A group of studies tracking care patterns and outcomes are pointing to a troubling conclusion--that racial minorities, as a group, aren't getting the same care or level of positive health outcomes as the Caucasian population. Two studies published today in the Journal of the American Medical Association, suggest that racial minorities are less likely to get surgeries done at skilled, high-volume hospitals, and that African-American participants uniformly do worse in Medicare HMOs regardless of the health plan's quality rating. Another study cited by the Post concluded that African-American women are less likely to survive breast cancer than Caucasian women.

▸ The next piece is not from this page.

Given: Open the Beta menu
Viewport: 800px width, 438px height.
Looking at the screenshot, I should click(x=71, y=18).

These differences are pervasive, and persist all the way from preventative care to surgical treatment. Not only are U.S. minorities are less likely to receive basic tests for common conditions such as diabetes and heart disease, they're also less likely to receive procedures such as appendectomies and heart bypass surgery. Research is ongoing into the causes of these disparities, but to date, the reasons for these dramatic differences are subject to debate, with some pointing to behavioral differences fueled by cultural perceptions and others noting that low-income minorities may live in areas where the public health system is already strained.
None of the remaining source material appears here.